Overview
Passive reconnaissance gathers intelligence about a target using only publicly available information — no packets are sent to the target's infrastructure. This makes it completely undetectable and legally safe when used against publicly accessible data. The goal is to build a comprehensive intelligence picture from WHOIS records, DNS history, SSL certificate logs, search engine caches, and web archives before making any active contact with the target.
Instructions
Step 1: WHOIS lookups
import whois
import subprocess
import json
import re
def whois_lookup(domain):
"""Perform WHOIS lookup using python-whois library."""
# pip install python-whois
try:
w = whois.whois(domain)
print(f"\n=== WHOIS: {domain} ===")
print(f"Registrar: {w.registrar}")
print(f"Created: {w.creation_date}")
print(f"Updated: {w.updated_date}")
print(f"Expires: {w.expiration_date}")
print(f"Name servers: {w.name_servers}")
print(f"Registrant org: {getattr(w, 'org', 'N/A')}")

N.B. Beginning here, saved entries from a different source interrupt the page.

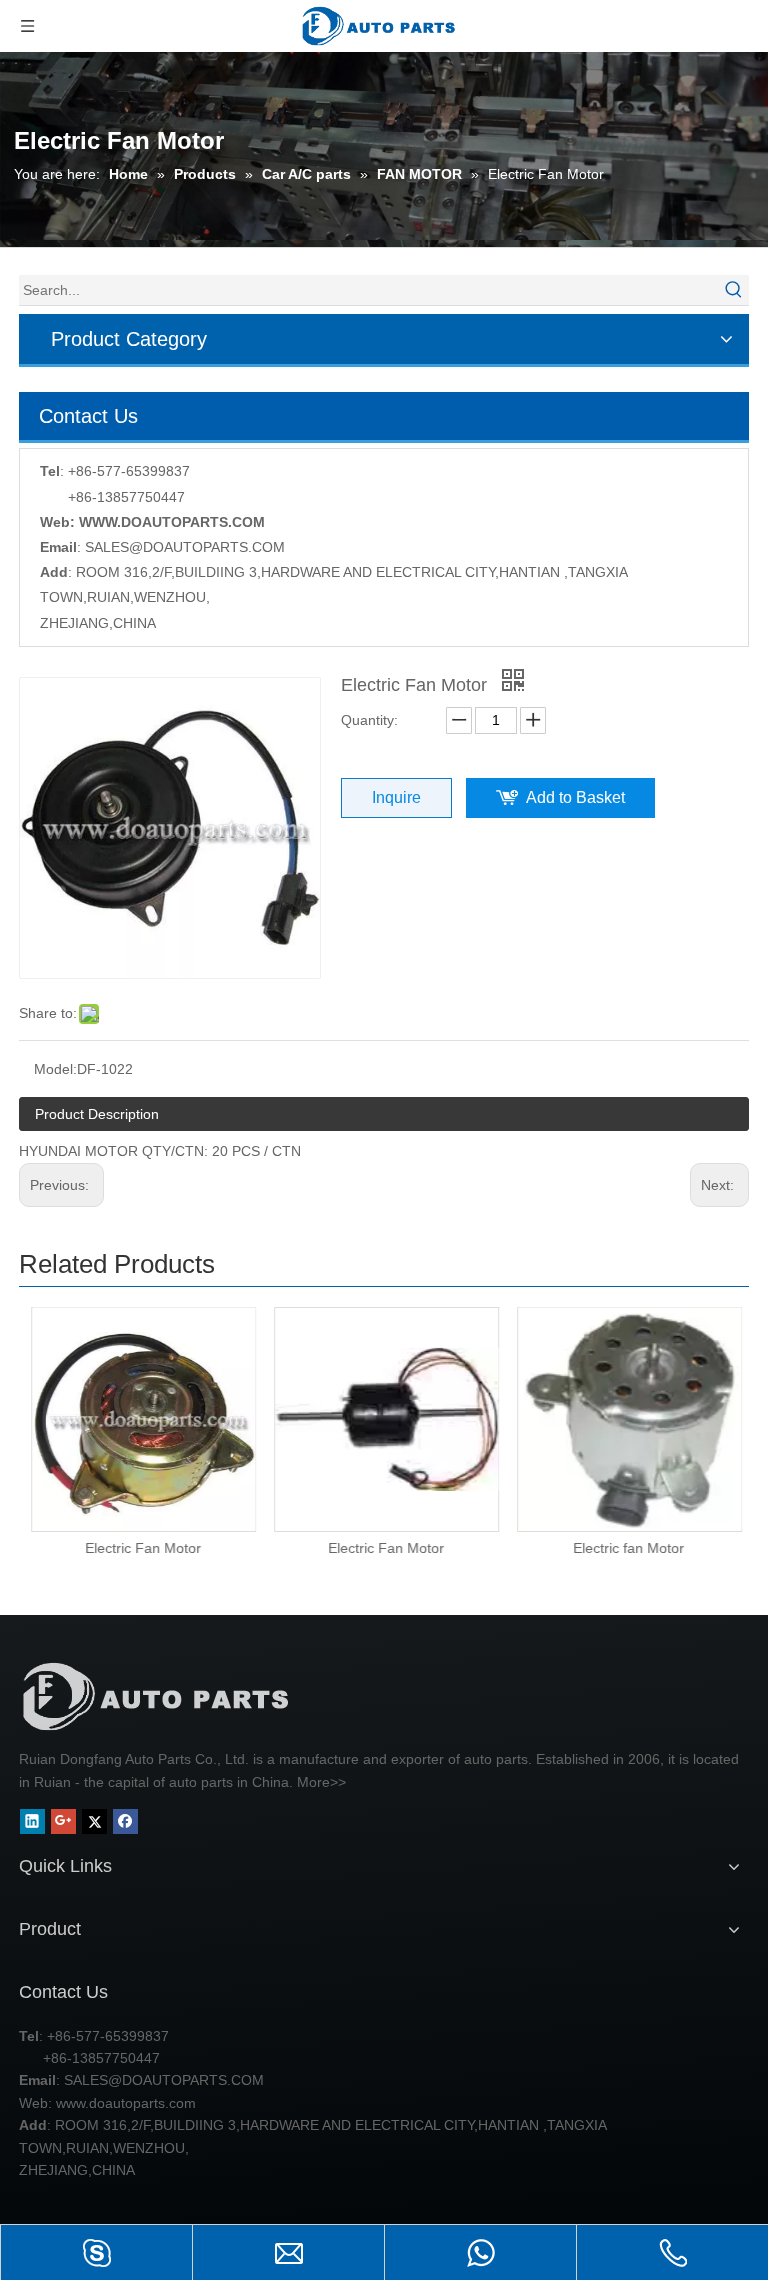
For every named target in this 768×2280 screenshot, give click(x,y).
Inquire (396, 797)
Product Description (97, 1114)
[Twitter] (94, 1821)
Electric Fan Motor (141, 1548)
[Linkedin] (32, 1821)
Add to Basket (575, 797)
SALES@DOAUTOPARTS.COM (185, 547)
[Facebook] (125, 1821)
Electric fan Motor (626, 1548)
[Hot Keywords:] (734, 290)
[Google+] (63, 1821)
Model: (55, 1069)
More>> (321, 1782)
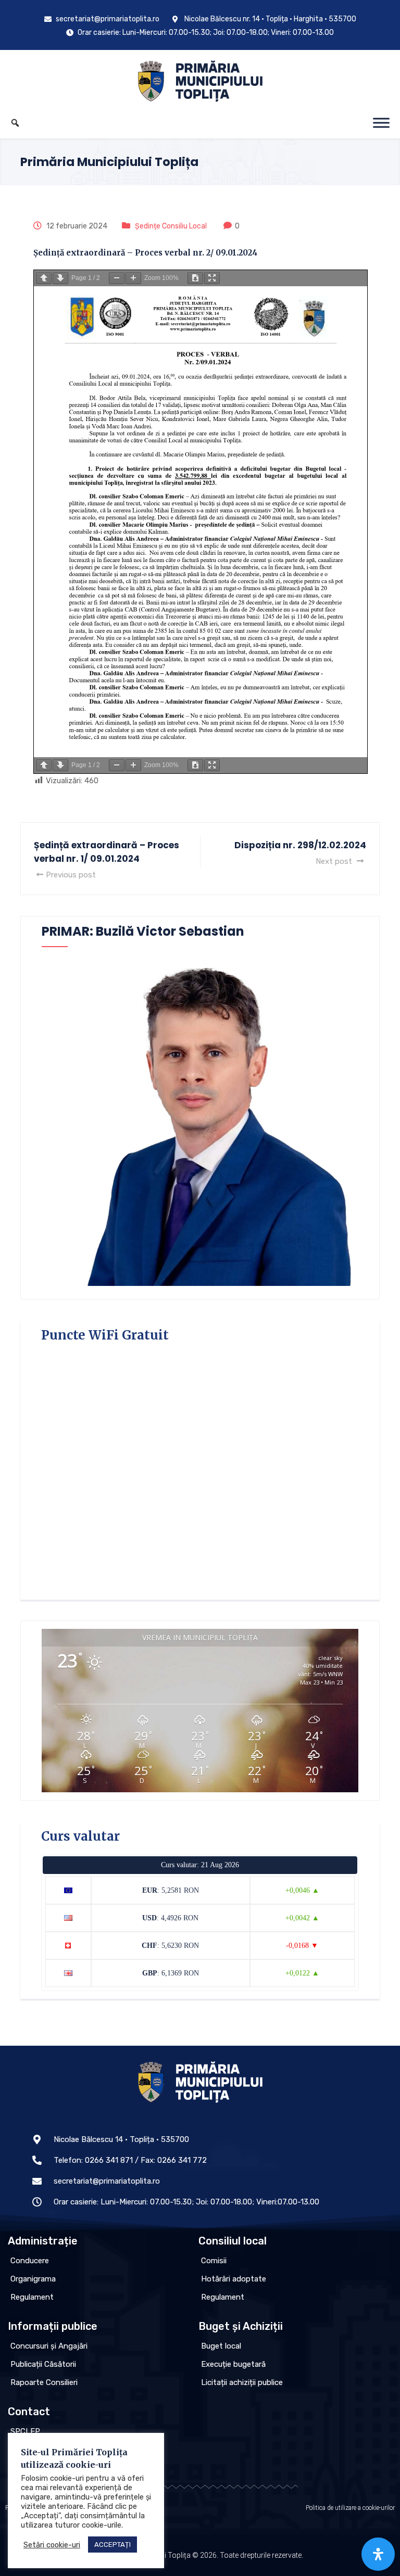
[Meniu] (381, 122)
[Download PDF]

print(f"Registrant email:{getattr(w, 'emails', 'N/A')}")
print(f"Registrant country: {getattr(w, 'country', 'N/A')}")
# Check for privacy protection
raw = str(w.text)
if any(word in raw.lower() for word in ["privacy", "redacted", "withheld", "domains by proxy"]):
print("\n ⚠ WHOIS privacy protection is enabled")
return dict(w)
except Exception as e:
print(f"WHOIS error for {domain}: {e}")
return None
def reverse_whois_email(email):
"""Find domains registered with the same email (via ViewDNS or WHOIS API)."""
url = f"https://viewdns.info/reversewhois/?q={email}"
print(f"Reverse WHOIS for {email}: {url}")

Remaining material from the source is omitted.